I’m learning to understand control communications for a Sanyo LC75853N, which drives the LCD in the stock tape deck head unit of a 1998 Toyota Camry LE. My goal is to control the faceplate independent of the rest of the head unit, which means learning about Sanyo’s proprietary CCB (computer control bus) protocol. CCB resembles some parts of SPI and some parts of I2C but is neither of them. I was primarily focused on the LCD output, but in setting up my logic analyzer to look at LCD output control, I also have everything to examine keypress input.
Here is the Saleae logic analyzer output for the chip reporting that the volume knob was pressed, which is designed as the on/off toggle for this tape deck. The controller toggled LCD-CLK 32 times during this data transmission. Datasheet says the first 30 bits represent state for each of the scanned keys, followed by one bit representing sleep state, and one bit of padding whose state is irrelevant. Here the 0x08 represents the single scanned key that corresponds to the knob being pressed.
Before that happened, though, were several events of note.

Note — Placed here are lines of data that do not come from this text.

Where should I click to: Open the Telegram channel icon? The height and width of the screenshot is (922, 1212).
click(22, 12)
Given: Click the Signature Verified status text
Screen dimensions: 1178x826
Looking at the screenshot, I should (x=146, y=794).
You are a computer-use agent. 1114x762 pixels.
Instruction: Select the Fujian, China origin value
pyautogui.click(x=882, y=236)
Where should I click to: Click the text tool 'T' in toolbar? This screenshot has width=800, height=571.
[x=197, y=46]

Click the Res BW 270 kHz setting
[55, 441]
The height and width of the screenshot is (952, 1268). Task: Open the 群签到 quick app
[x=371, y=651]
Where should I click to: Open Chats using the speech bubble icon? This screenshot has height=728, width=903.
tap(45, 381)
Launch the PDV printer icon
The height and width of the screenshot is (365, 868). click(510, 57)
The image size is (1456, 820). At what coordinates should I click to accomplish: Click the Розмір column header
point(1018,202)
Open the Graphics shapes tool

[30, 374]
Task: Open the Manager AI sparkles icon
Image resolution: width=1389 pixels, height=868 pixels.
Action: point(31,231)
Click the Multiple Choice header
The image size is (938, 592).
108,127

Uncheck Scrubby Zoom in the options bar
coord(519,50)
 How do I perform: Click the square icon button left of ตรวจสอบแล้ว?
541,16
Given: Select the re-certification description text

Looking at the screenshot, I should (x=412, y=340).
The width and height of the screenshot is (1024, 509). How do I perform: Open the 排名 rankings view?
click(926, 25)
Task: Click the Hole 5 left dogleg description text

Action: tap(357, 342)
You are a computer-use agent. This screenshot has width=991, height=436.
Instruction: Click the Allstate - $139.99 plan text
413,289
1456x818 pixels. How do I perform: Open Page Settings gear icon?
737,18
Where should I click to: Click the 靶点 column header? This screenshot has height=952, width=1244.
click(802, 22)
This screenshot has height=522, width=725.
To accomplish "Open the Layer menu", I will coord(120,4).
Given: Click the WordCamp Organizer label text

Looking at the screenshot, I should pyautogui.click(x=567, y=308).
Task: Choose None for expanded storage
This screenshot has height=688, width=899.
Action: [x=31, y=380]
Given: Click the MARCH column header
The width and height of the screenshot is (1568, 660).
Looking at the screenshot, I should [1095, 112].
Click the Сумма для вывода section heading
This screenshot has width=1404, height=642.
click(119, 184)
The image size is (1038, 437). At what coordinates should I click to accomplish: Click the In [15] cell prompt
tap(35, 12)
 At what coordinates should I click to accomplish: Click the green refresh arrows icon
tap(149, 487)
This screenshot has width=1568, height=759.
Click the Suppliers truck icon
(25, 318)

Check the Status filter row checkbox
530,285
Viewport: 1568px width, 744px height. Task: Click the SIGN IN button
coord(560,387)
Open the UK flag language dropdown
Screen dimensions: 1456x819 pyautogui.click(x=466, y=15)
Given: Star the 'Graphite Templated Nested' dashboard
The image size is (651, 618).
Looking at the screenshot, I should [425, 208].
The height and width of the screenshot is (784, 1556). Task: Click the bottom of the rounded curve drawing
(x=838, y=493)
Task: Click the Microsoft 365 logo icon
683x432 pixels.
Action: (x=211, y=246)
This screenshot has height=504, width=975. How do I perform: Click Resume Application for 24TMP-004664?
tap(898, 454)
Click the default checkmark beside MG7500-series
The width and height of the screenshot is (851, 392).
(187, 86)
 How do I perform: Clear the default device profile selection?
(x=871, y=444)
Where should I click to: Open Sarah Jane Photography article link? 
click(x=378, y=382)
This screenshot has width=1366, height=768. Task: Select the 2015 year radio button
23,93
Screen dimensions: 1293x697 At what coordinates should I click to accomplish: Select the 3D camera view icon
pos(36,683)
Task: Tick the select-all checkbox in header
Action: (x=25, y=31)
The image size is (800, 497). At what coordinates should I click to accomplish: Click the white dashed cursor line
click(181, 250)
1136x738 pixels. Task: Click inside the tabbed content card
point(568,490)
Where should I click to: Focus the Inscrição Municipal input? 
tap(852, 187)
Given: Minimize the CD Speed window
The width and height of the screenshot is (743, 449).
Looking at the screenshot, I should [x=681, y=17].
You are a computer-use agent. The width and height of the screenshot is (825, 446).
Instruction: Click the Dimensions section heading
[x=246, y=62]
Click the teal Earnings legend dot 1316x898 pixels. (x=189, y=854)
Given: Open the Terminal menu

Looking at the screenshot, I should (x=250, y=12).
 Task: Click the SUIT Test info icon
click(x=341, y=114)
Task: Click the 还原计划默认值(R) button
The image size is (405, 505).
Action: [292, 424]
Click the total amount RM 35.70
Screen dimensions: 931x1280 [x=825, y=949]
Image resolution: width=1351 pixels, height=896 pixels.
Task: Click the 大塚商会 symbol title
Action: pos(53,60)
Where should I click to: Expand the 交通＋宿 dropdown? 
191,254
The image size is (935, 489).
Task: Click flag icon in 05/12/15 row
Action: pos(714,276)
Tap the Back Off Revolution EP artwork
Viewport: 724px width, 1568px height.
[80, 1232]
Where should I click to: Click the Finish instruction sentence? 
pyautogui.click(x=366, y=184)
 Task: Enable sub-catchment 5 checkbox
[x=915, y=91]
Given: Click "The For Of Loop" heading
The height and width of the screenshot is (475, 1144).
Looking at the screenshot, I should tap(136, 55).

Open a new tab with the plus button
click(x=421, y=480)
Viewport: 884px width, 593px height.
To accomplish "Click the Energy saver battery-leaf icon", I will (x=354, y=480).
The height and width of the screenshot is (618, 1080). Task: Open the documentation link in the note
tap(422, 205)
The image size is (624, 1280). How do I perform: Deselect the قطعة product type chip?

When a CCB peripheral wants to report data to the controller, it pulls the DO line low. (Spec sheet says DO has a 1k – 10k pull-up resistor.) It then waits for the controller to emit a peripheral address and then raise CE.
- If the controller emitted the peripheral’s address, then it can start using DO to report bits upon each CLK pulse.
- If the controller emitted another peripheral’s address, then it releases DO (letting it be pulled high again) and wait until CE is low, at which point it pulls DO low again.
When I read this part of the spec, I was confused at how the LC75853N would know whether to transmit or to receive when its address was called. Eventually I found the answer: it has two different addresses! Address 0x42 receives LCD data from the controller, and address 0x43 reports key scan data to the controller. I had missed the difference when I looked at the logic analyzer output earlier, 0x42 looked a lot like 0x43 when I was skimming through output. But it’s plainly there once I was paying attention. Address is transmitted on DI from the least significant bit first: 1100 0010.
Counting buttons on this faceplate, I don’t think it wired up all 30 possible key scans. But aside from the power button (pressing volume knob) logged here, I don’t know what they are. I might map them once I can perform CCB communication to read these key press reports. And if I fail to do that… I guess I wouldn’t care anyway. Onward to the Arduino!